Could storage help linear Fresnel rock the market?

Within CSP, linear Fresnel has traditionally been less prevalent when compared to parabolic trough and power tower technologies. That could change with the addition of storage, though.

By Jason Deign

Picture a CSP technology that is fully proven in the field, backed by an established engineering giant and cheaper than parabolic trough or power tower. Oh, and with an operating temperature of 500ºC or higher, and molten salt storage. Welcome to the next generation of linear Fresnel.

That’s right. CSP’s third technology looks set for a comeback. Linear Fresnel has historically trailed behind parabolic trough and power towers in terms of popularity. The CSP Today Global Tracker only lists 10 operational plants worldwide, totalling not much more than 50MW.

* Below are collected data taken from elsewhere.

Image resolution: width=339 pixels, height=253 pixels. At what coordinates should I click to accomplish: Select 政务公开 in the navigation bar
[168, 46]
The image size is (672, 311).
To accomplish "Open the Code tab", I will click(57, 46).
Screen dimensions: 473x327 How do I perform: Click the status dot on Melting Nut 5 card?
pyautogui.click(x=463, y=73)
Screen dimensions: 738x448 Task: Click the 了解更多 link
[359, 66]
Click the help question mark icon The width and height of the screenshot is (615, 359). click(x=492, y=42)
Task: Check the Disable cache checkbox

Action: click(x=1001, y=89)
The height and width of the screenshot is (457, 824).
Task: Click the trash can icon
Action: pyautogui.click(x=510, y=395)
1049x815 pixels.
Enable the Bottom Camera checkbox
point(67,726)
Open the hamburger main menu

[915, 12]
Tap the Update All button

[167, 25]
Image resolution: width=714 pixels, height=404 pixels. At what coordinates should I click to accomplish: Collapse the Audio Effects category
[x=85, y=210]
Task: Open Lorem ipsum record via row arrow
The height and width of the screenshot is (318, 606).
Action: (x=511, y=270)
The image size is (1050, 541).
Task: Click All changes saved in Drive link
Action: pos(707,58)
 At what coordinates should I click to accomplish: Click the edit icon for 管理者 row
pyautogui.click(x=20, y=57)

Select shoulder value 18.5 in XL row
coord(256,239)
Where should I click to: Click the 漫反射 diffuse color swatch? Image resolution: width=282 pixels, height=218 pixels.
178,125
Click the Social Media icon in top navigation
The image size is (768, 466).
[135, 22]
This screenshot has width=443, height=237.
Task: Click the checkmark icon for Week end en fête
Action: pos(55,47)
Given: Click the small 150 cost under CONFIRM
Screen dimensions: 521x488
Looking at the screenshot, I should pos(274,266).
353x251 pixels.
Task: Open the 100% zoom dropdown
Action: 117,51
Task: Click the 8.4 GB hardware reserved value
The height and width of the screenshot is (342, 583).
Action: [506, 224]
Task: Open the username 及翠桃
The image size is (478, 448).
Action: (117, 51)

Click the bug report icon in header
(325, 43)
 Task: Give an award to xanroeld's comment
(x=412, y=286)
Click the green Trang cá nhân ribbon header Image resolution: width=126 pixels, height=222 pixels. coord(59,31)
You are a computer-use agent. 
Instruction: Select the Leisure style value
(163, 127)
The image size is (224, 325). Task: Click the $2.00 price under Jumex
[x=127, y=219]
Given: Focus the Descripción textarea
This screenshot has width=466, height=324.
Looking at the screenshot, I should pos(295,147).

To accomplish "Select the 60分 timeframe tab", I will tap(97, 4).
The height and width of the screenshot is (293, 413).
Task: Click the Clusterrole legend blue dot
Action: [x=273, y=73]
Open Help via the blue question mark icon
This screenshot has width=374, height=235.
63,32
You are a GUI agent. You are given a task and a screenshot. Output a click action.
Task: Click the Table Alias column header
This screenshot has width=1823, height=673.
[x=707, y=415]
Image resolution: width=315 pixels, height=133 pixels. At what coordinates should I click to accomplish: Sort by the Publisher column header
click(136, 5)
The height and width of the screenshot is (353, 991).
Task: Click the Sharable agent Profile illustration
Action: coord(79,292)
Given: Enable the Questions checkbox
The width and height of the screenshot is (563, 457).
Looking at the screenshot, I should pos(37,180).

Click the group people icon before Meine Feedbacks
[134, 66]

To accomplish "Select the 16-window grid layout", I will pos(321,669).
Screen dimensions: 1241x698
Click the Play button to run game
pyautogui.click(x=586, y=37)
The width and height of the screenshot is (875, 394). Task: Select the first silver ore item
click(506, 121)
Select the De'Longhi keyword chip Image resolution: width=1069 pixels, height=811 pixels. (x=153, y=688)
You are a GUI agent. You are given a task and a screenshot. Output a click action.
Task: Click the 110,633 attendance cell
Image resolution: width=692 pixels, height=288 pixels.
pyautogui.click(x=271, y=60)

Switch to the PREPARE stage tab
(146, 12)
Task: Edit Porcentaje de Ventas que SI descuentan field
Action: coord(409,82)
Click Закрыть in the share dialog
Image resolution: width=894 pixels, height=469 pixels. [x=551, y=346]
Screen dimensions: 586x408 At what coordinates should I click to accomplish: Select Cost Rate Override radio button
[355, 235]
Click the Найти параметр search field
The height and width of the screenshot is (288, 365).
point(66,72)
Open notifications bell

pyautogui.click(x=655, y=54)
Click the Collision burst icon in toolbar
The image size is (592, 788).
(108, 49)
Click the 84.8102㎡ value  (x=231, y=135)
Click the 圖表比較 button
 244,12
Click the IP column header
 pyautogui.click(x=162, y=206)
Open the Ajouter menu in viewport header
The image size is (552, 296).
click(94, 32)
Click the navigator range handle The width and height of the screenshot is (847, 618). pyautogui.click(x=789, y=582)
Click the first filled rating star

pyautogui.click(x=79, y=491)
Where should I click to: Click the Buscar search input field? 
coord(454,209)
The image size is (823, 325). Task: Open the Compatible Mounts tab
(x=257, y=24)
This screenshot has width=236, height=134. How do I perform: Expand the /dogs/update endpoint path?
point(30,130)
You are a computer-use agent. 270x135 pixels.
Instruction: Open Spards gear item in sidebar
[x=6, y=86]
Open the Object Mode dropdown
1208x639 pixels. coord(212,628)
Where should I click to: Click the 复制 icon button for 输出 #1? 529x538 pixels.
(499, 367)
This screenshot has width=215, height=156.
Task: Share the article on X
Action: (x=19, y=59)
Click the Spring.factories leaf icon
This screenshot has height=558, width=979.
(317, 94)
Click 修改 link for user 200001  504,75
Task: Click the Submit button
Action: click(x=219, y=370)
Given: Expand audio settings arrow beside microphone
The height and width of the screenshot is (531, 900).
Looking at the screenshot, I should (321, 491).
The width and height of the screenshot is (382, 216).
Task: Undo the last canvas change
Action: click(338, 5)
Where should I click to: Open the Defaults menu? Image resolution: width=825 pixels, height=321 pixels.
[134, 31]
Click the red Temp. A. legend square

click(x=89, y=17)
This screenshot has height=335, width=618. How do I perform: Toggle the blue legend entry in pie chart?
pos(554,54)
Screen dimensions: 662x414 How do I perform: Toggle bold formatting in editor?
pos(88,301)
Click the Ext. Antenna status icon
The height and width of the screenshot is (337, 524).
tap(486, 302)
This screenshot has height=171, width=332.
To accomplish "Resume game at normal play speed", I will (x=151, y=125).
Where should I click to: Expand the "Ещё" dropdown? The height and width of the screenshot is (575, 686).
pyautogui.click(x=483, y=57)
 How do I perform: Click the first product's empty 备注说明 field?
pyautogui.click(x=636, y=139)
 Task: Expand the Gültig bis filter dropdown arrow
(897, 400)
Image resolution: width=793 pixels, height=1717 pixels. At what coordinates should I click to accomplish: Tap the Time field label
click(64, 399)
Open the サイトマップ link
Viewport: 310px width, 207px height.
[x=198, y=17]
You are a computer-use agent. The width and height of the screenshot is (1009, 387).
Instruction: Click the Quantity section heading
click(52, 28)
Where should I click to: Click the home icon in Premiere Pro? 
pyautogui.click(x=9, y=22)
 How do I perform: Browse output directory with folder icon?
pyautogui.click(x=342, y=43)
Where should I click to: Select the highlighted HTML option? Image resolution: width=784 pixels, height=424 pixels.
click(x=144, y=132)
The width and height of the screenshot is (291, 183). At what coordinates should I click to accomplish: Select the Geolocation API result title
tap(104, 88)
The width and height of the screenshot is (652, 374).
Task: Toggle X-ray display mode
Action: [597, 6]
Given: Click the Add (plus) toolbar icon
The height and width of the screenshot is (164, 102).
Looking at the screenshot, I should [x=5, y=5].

This is despite the fact that linear Fresnel is the cheapest of the big three CSP technologies. It does not need the kind of fancy engineering required for a power tower, nor the mirror precision that parabolic trough demands.

What it is commonly perceived to have lacked so far, though, is an operating temperature high enough to provide storage.

Plants typically achieve around 370ºC.

This may not have been a problem when these plants were commissioned. But it has become something of a sticking point in a solar industry dominated by low-cost PV.

Cheap as it may be, linear Fresnel does not compete with PV on a cost basis, and without storage it has no added value for grid power generation. That has been the story so far, at least.

But linear Fresnel has friends in high places, and they have not been content to let the technology languish.

Linear Fresnel

Two of the companies offering linear Fresnel plants are Novatec Solar, and the French industrial conglomerate Areva.

Both have been addressing the operating temperature issue. According to Lux Research associate Ed Cahill, this can be achieved mainly by increasing the reflector area. “It’s an engineering challenge,” he says, and not an insurmountable one.

Indeed, Novatec cracked the problem back in 2009 with its Puerto Errado 1 plant, which has an operating temperature of 500ºC. Its later plants work at 270ºC.

Perhaps more importantly, though, Areva has been looking at higher temperature ranges to incorporate storage into its plants.

Working with the US Department of Energy’s Sandia National Laboratories, the company has built a prototype at the National Solar Thermal Test Facility in Albuquerque, New Mexico, incorporating a molten salt storage tank.

Jayesh Goyal, global vice president of sales for Areva Renewables, says: “Let me be clear as to why linear Fresnel was not seen as having a good storage capacity. The issue wasn’t temperature.

“The temperatures right now with linear Fresnel have got to 500ºC, which is way above where parabolic trough is, at 390. The issue is when you use water as the working fluid. It’s much harder to do an efficient heat exchange.”

Exchanging the heat from steam to a heat storage medium such as molten salt is highly innefficient, he explains, so Areva has looked at using molten salt throughout the system.

Molten salt

“If you go to molten salt you have the advantage that you can go to even higher temperatures,” Goyal says.

Areva is even looking to take its molten salt experiment further, by using it simply as a heat transfer fluid with a phase-change material for storage. A pilot plant is already in the pipeline. “That’s the second initiative we are working on,” Goyal says.

In the meantime, though, Areva is looking to use molten salt storage to boost the value of its bids in a number of markets. When could we see a commercial linear Fresnel plant with storage, then?

“The most likely one would probably be the MRNE [Indian Ministry of New and Renewable Energy] demo programme, assuming the RFP [request for proposals] comes out in January as expected,” says Goyal. “That would probably be our first commercial offer.”

Areva is also keeping a watch out for the tender expected from the King Abdullah City for Atomic and Renewable Energy in Saudi Arabia. Storage will be a basic requirement for the bid.

Going forward, “for standalone power plants, I think storage will pretty much always be there,” Goyal believes. “We are now barely seeing any customers who are asking for standalone plants without storage being mandated.”

And if Areva’s molten salt bet pays off, there is no reason why linear Fresnel might not start to pick up speed in the industry. This would not be the first time the technology has been touted as a future winner, of course.

However, Cahill says, with storage: “If they can get to 550ºC, it outdoes parabolic trough. It’s cheaper.”